──────── Provided passage ────────

Abstract
Purpose :
Müller cells play a central role in development of retinal complications through the production of pro-angiogenic and pro-inflammatory cytokines. This study investigated molecular events that lead to Müller cell gliosis and release of pro-angiogenic and pro-inflammatory cytokines in response to diabetes. Specifically, we evaluated a role for spleen tyrosine kinase (SYK) in activation of the transcription factors hypoxia-inducible factor 1 (HIF1) and nuclear factor κB (NF-κB).
Methods :
Diabetes was induced in mice by administration of low-dose streptozotocin. Retinas were analyzed after 6 or 16 weeks of diabetes. Human MIO-M1 Müller cell cultures were exposed to either hyperglycemic conditions, hypoxic conditions, or medium supplemented with TNFα. SYK suppression was achieved by pharmacological inhibition or genetic knockdown.

────────

● Tasks:
A. List every condition that the Müller cell abstract says the human MIO-M1 cultures were exposed to.
B. In the Müller cell abstract, how was diabetes induced in the mice?
C. Pick up the Müller cell abstract from its last sentence and keep writing it.
You can ignore the lines; the Müller cell abstract is all you need.

──────── Information shown ────────

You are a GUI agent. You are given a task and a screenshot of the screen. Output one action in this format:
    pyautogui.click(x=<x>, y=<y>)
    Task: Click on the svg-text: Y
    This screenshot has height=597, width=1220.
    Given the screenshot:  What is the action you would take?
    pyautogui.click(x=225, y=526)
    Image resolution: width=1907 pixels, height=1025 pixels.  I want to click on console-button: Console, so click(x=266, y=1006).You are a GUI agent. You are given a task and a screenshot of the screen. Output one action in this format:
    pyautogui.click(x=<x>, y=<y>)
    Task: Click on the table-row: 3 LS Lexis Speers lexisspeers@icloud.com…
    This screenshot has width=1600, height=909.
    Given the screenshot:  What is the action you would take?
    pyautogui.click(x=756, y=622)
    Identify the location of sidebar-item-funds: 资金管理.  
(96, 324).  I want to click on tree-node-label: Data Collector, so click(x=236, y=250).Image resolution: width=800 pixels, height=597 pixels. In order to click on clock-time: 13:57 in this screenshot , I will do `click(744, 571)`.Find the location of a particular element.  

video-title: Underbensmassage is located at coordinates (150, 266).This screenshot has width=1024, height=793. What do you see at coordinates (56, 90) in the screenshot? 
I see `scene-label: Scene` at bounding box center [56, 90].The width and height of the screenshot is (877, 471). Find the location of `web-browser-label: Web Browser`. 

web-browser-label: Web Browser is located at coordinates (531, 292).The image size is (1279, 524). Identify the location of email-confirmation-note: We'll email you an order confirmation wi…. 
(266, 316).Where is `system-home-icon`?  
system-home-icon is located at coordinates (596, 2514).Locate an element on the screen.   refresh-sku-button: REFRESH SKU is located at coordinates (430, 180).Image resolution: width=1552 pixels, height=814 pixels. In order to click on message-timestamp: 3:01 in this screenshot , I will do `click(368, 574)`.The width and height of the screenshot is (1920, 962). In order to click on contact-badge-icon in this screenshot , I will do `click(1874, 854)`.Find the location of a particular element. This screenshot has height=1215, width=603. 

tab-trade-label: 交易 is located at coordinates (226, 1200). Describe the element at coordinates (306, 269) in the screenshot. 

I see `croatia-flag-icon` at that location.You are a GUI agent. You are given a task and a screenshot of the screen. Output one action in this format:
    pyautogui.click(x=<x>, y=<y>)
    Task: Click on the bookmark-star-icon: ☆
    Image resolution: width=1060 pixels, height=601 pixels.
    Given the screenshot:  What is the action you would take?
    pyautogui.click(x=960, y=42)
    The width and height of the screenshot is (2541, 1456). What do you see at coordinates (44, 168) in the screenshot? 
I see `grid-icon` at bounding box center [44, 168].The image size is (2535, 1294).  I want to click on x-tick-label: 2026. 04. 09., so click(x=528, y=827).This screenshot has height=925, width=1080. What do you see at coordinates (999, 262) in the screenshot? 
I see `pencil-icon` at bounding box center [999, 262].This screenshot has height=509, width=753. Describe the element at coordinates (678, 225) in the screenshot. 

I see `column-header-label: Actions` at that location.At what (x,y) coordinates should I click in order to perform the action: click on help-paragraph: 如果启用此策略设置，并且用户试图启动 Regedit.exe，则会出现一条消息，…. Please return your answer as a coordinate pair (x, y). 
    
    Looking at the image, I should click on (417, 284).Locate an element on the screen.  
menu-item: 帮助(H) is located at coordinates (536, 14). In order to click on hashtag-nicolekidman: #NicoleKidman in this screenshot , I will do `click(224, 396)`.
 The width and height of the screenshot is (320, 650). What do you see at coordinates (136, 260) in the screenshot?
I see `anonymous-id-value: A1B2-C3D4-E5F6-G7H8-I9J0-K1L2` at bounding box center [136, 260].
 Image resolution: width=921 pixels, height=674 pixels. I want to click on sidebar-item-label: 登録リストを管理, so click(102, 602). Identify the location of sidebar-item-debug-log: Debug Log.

────────

● Per-task answers:
A.
- Hyperglycemic conditions
- Hypoxic conditions
- Medium supplemented with TNFα

B. By administration of low-dose streptozotocin.

C.
Results :
SYK activation was observed in the retina of diabetic mice coincident with increased expression of HIF-1α, activation of NF-κB, and macrophage infiltration of the inner retina. In Müller cell cultures exposed to hypoxic conditions, SYK activity was required for increased expression of both HIF-1α and the pro-angiogenic cytokines VEGF and ANGPTL4. In Müller cell cultures exposed to either hyperglycemic conditions or TNFα, NF-κB was activated and expression of pro-inflammatory cytokines IL-1β and IL6 was increased. SYK was also required for both NF-κB activation and increased inflammatory cytokine expression in cells exposed to TNFα.
Conclusions :
The results support a role for SYK activation as a unifying mechanism for increased expression of pro-angiogenic and pro-inflammatory cytokines by Müller glia in response to diabetes.
This abstract was presented at the 2023 ARVO Annual Meeting, held in New Orleans, LA, April 23-27, 2023.